The above discussed case was in fact more complex than explained above, and before the final ruling of the Supreme Administrative Court the case had already once been brought before the Supreme Administrative Court who, at that time, was requested to rule on the fair amount of costs involved for Bank A for complying with the Tax Administration’s information request. The Supreme Administrative Court, however, returned the case to the administrative court for the above assessment.

While Bank A held that the costs for providing the requested information was unreasonable (between EUR 450,000 – 560,000) the Tax Administration claimed that the estimated costs were not specified enough. In 2017 the administrative court, again, ruled that Bank A had not been able to prove that the above cost estimate would be exceptional or that the work load would be exceptionally high  – especially when compared with other banks who had been requested to provide the Tax Administration with the same information (and who had not claimed that the costs and workload would be unreasonable). The administrative court stated that an increased workload and costs do not constitute grounds that under the Data protection Directive (95/46/EC) or the Finnish Data Protection Act (in force before GDPR) would free Bank A from providing the requested information.

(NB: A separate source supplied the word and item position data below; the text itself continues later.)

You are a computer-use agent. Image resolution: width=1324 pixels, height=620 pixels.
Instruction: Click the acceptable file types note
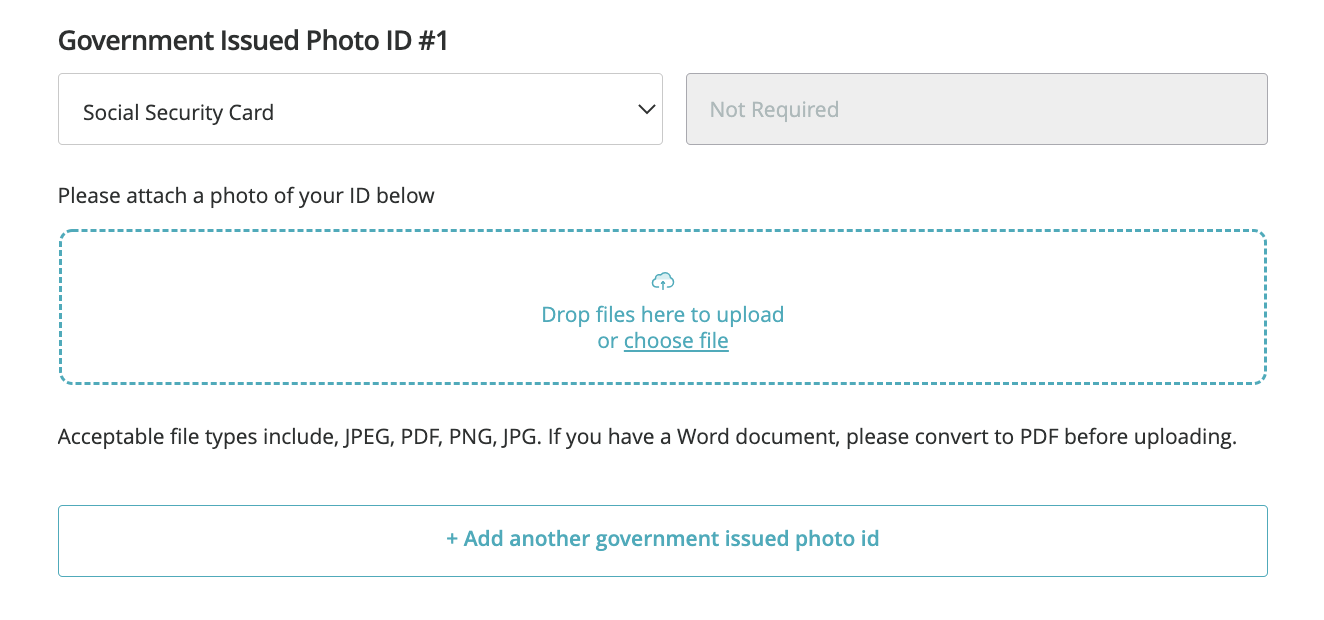(x=647, y=438)
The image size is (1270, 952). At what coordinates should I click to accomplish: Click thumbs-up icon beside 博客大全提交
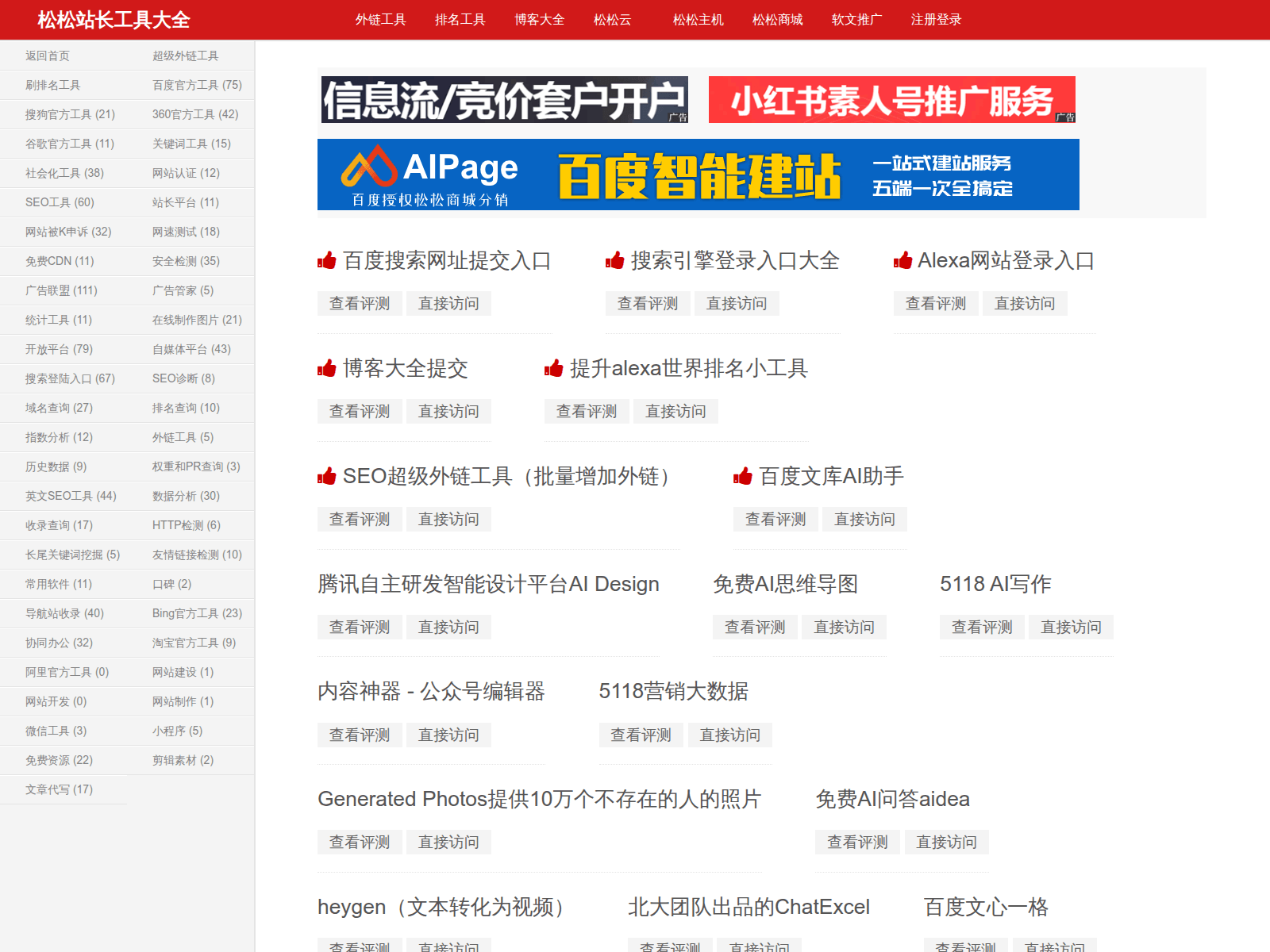click(327, 368)
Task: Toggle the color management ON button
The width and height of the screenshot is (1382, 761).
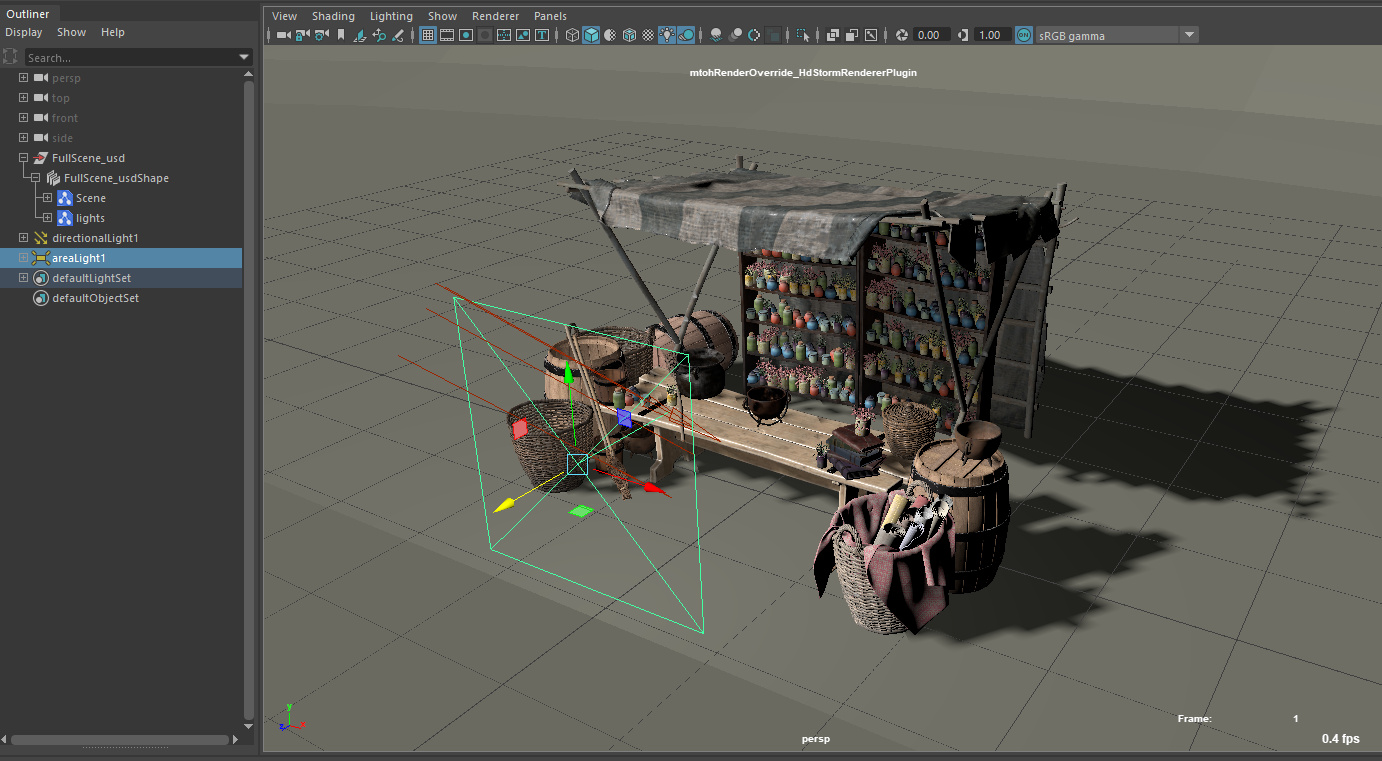Action: 1024,35
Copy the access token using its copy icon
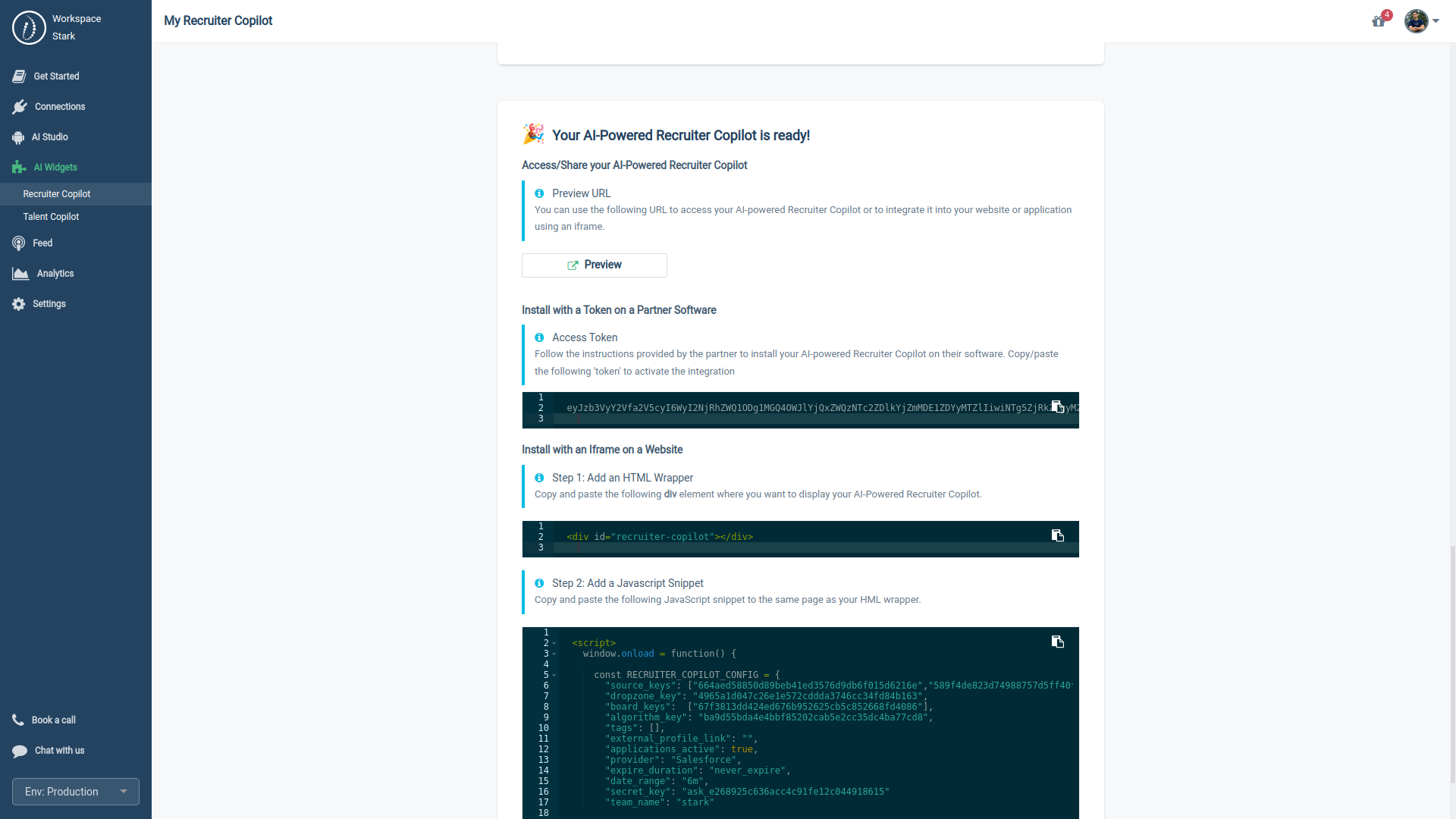Screen dimensions: 1456x819 tap(1059, 407)
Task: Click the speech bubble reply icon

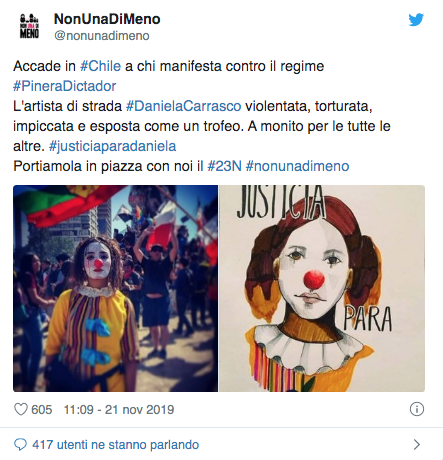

Bank A appealed to the Supreme Administrative Court who, nevertheless, did not take a stand on the amount of the costs involved for Bank A but assessed the lawfulness of the Tax Administration’s information request in light of the principle of proportionality set forth in the GDPR and discussed above.

Key outcome of the ruling

While the Supreme Administrative Court ruled that it is not its task to assess how information requests should be carried out it, nevertheless, stated that it is clear that authorities must in the future specify and limit information requests to cover only such personal data that may be regarded necessary in order for the authority in question to be able to carry out its tasks. For the Tax Authority this may, for example, entail that it must be able to specify its information requests to cover transactions of a certain size or involving specific countries or to cover certain categories of customers by their size or line of business.

As regards the impact of high costs to the obligation to comply with an authority information request it would seem like a fair approach that such costs, especially if connected to information that the controller-entity should possess (even if having outsourced this obligation to a third party provider), cannot serve as a ground that would release the controller-entity from its obligation to provide the requested information. This particularly since, and as also noted by the administrative court, entities are free to decide on how to take care of their legal obligations and may this way control at least some of the costs connected with complying with authority information requests. As said above, however, the implication of high costs to Bank A’s obligation to comply with the Tax Administration’s information request was not this time tested before the Supreme Administrative Court.